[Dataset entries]
__________________________________________________

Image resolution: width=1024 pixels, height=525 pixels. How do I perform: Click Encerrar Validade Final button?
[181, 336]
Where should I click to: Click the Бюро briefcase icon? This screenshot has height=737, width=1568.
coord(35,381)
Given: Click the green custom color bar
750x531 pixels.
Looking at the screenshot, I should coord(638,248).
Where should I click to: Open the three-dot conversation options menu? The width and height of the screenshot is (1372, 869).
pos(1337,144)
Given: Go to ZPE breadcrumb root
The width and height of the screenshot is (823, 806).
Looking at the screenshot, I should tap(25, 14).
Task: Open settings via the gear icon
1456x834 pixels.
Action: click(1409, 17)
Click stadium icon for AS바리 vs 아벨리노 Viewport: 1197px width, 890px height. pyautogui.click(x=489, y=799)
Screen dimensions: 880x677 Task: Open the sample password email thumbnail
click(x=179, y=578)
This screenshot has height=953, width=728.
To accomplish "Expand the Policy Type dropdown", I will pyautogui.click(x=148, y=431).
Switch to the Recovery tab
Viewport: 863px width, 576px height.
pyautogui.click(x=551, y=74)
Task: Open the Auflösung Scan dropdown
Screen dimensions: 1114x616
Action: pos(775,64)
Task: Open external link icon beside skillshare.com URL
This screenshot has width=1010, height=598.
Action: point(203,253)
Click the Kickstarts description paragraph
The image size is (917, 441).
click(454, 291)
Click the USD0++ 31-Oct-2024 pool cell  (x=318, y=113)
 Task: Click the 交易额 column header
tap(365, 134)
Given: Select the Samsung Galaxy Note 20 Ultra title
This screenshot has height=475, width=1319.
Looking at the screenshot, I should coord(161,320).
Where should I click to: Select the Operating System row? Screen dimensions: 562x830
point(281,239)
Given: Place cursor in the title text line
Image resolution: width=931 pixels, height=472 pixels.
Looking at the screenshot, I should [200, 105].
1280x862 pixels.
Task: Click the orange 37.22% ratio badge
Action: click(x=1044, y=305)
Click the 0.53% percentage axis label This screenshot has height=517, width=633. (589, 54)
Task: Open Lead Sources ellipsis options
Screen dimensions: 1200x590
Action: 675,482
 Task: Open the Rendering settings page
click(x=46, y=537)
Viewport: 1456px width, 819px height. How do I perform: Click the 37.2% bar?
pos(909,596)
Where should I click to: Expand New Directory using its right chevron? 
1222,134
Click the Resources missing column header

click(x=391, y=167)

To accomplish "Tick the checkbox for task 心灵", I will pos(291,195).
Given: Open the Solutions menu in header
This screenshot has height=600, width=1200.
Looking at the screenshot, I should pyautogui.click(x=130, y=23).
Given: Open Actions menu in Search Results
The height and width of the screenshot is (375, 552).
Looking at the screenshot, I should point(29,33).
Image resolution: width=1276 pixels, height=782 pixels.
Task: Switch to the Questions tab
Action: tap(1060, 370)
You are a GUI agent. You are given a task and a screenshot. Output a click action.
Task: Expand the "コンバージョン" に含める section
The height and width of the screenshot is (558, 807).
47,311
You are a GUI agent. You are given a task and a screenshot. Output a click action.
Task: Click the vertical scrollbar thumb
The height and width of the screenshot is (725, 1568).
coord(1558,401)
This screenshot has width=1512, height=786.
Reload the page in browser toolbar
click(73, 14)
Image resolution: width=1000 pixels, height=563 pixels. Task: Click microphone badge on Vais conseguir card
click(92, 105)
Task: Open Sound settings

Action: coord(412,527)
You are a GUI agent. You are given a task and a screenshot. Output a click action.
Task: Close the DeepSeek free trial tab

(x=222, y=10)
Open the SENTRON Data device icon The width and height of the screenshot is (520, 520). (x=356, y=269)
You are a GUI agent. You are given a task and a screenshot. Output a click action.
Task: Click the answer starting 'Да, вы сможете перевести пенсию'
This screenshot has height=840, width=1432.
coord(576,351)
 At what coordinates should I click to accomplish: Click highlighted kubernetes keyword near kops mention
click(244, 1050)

__________________________________________________

YOUR GOAL = Please transcribe the data shown above in full, exactly as it stands.

WRITTEN SOLUTION =
Image resolution: width=1024 pixels, height=525 pixels. How do I perform: Click Encerrar Validade Final button?
[181, 336]
Where should I click to: Click the Бюро briefcase icon? This screenshot has height=737, width=1568.
coord(35,381)
Given: Click the green custom color bar
750x531 pixels.
Looking at the screenshot, I should coord(638,248).
Where should I click to: Open the three-dot conversation options menu? The width and height of the screenshot is (1372, 869).
pos(1337,144)
Given: Go to ZPE breadcrumb root
The width and height of the screenshot is (823, 806).
Looking at the screenshot, I should tap(25, 14).
Task: Open settings via the gear icon
1456x834 pixels.
Action: click(1409, 17)
Click stadium icon for AS바리 vs 아벨리노 Viewport: 1197px width, 890px height. pyautogui.click(x=489, y=799)
Screen dimensions: 880x677 Task: Open the sample password email thumbnail
click(x=179, y=578)
This screenshot has height=953, width=728.
To accomplish "Expand the Policy Type dropdown", I will pyautogui.click(x=148, y=431).
Switch to the Recovery tab
Viewport: 863px width, 576px height.
pyautogui.click(x=551, y=74)
Task: Open the Auflösung Scan dropdown
Screen dimensions: 1114x616
Action: pos(775,64)
Task: Open external link icon beside skillshare.com URL
This screenshot has width=1010, height=598.
Action: point(203,253)
Click the Kickstarts description paragraph
The image size is (917, 441).
click(454, 291)
Click the USD0++ 31-Oct-2024 pool cell  (x=318, y=113)
 Task: Click the 交易额 column header
tap(365, 134)
Given: Select the Samsung Galaxy Note 20 Ultra title
This screenshot has height=475, width=1319.
Looking at the screenshot, I should coord(161,320).
Where should I click to: Select the Operating System row? Screen dimensions: 562x830
point(281,239)
Given: Place cursor in the title text line
Image resolution: width=931 pixels, height=472 pixels.
Looking at the screenshot, I should [200, 105].
1280x862 pixels.
Task: Click the orange 37.22% ratio badge
Action: click(x=1044, y=305)
Click the 0.53% percentage axis label This screenshot has height=517, width=633. (589, 54)
Task: Open Lead Sources ellipsis options
Screen dimensions: 1200x590
Action: 675,482
 Task: Open the Rendering settings page
click(x=46, y=537)
Viewport: 1456px width, 819px height. How do I perform: Click the 37.2% bar?
pos(909,596)
Where should I click to: Expand New Directory using its right chevron? 
1222,134
Click the Resources missing column header

click(x=391, y=167)

To accomplish "Tick the checkbox for task 心灵", I will pos(291,195).
Given: Open the Solutions menu in header
This screenshot has height=600, width=1200.
Looking at the screenshot, I should pyautogui.click(x=130, y=23).
Given: Open Actions menu in Search Results
The height and width of the screenshot is (375, 552).
Looking at the screenshot, I should point(29,33).
Image resolution: width=1276 pixels, height=782 pixels.
Task: Switch to the Questions tab
Action: tap(1060, 370)
You are a GUI agent. You are given a task and a screenshot. Output a click action.
Task: Expand the "コンバージョン" に含める section
The height and width of the screenshot is (558, 807).
47,311
You are a GUI agent. You are given a task and a screenshot. Output a click action.
Task: Click the vertical scrollbar thumb
The height and width of the screenshot is (725, 1568).
coord(1558,401)
This screenshot has width=1512, height=786.
Reload the page in browser toolbar
click(73, 14)
Image resolution: width=1000 pixels, height=563 pixels. Task: Click microphone badge on Vais conseguir card
click(92, 105)
Task: Open Sound settings

Action: coord(412,527)
You are a GUI agent. You are given a task and a screenshot. Output a click action.
Task: Close the DeepSeek free trial tab

(x=222, y=10)
Open the SENTRON Data device icon The width and height of the screenshot is (520, 520). (x=356, y=269)
You are a GUI agent. You are given a task and a screenshot. Output a click action.
Task: Click the answer starting 'Да, вы сможете перевести пенсию'
This screenshot has height=840, width=1432.
coord(576,351)
 At what coordinates should I click to accomplish: Click highlighted kubernetes keyword near kops mention
click(244, 1050)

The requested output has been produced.